[Task to carry out] Your reply should be only the number of lines in the records that contain the word "will".

Content starts

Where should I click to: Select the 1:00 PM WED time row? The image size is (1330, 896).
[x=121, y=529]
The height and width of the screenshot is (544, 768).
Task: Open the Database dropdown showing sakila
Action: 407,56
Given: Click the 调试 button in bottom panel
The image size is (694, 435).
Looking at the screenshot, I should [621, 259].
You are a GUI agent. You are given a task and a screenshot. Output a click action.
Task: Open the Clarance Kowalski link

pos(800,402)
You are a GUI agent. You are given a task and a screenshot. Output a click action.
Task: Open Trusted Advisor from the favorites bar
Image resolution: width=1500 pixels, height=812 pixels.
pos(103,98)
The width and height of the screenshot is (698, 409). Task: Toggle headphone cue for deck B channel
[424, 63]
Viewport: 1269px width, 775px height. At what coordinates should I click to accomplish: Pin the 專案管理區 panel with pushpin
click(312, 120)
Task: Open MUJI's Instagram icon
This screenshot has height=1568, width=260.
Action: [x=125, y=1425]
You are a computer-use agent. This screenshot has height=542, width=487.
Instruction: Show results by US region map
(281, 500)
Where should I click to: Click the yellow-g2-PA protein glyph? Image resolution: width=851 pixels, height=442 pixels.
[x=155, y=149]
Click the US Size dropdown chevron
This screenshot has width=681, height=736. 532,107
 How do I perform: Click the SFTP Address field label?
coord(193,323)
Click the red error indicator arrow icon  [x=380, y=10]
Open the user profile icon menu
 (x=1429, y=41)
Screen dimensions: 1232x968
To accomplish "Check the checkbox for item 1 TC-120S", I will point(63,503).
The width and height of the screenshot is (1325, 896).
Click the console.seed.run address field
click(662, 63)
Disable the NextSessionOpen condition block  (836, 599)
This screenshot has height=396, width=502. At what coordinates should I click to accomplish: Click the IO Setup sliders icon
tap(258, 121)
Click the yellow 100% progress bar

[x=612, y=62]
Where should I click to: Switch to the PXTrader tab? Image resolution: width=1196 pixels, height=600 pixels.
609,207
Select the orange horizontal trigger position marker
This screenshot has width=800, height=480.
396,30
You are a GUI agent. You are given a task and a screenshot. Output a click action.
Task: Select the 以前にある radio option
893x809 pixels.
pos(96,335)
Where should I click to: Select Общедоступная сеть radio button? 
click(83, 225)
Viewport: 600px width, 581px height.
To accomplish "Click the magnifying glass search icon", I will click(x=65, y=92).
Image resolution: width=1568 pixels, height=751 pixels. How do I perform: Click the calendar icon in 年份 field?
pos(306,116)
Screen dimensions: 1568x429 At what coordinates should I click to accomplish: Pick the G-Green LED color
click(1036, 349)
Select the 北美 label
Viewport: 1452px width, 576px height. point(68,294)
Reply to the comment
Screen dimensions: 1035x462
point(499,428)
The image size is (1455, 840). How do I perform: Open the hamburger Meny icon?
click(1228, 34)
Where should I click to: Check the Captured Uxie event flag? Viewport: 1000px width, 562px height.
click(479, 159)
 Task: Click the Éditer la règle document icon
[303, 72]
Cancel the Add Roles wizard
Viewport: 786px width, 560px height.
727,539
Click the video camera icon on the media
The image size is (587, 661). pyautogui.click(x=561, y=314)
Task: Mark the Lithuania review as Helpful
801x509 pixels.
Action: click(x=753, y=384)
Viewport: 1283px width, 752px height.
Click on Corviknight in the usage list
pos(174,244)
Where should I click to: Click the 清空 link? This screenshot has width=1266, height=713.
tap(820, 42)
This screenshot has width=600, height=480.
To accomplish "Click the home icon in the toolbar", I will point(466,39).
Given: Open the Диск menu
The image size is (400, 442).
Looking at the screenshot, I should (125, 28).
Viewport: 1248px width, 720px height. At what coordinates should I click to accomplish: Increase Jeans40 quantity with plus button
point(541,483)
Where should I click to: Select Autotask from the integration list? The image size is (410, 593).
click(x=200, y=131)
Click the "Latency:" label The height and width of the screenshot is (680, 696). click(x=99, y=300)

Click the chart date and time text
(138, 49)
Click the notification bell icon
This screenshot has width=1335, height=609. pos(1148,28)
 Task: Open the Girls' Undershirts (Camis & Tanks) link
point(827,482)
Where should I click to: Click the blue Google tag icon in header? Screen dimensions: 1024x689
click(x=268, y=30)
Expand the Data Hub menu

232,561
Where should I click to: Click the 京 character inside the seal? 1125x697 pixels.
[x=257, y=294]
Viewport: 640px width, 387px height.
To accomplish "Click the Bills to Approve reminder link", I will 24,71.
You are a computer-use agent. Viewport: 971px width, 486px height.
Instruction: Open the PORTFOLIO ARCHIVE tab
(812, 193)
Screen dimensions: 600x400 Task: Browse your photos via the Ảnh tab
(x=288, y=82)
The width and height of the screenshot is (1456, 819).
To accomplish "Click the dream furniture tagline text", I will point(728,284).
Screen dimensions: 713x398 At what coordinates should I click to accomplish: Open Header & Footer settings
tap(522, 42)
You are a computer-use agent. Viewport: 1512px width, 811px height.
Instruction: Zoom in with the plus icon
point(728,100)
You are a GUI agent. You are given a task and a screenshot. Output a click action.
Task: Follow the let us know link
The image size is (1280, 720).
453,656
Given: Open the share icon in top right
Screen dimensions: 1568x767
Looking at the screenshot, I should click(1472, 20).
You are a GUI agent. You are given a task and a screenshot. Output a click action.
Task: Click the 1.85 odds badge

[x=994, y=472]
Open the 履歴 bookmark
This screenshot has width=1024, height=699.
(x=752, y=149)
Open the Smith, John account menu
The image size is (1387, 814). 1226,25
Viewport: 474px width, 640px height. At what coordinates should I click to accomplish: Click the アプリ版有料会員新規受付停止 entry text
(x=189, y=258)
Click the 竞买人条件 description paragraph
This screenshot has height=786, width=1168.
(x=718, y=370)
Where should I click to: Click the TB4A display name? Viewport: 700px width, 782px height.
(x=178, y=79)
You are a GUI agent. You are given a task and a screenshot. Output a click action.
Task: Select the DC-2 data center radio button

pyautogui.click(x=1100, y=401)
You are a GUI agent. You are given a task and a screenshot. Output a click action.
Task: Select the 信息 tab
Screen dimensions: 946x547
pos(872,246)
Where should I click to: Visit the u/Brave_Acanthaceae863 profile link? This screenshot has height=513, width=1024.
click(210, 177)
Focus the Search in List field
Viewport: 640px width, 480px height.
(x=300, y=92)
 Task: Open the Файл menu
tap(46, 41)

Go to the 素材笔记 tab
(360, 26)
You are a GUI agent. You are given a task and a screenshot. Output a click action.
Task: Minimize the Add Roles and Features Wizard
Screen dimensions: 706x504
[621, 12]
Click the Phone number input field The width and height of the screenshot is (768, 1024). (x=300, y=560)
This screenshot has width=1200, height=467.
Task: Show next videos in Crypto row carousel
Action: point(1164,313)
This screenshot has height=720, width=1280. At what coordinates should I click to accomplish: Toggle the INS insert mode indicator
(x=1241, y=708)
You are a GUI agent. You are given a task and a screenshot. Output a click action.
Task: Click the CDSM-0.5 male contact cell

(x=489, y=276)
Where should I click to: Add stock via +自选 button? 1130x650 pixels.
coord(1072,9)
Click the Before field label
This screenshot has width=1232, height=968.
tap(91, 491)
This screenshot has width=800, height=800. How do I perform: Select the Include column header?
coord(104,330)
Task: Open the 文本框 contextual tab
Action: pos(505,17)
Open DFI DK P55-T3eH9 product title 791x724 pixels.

Content ends

[Task answer] 5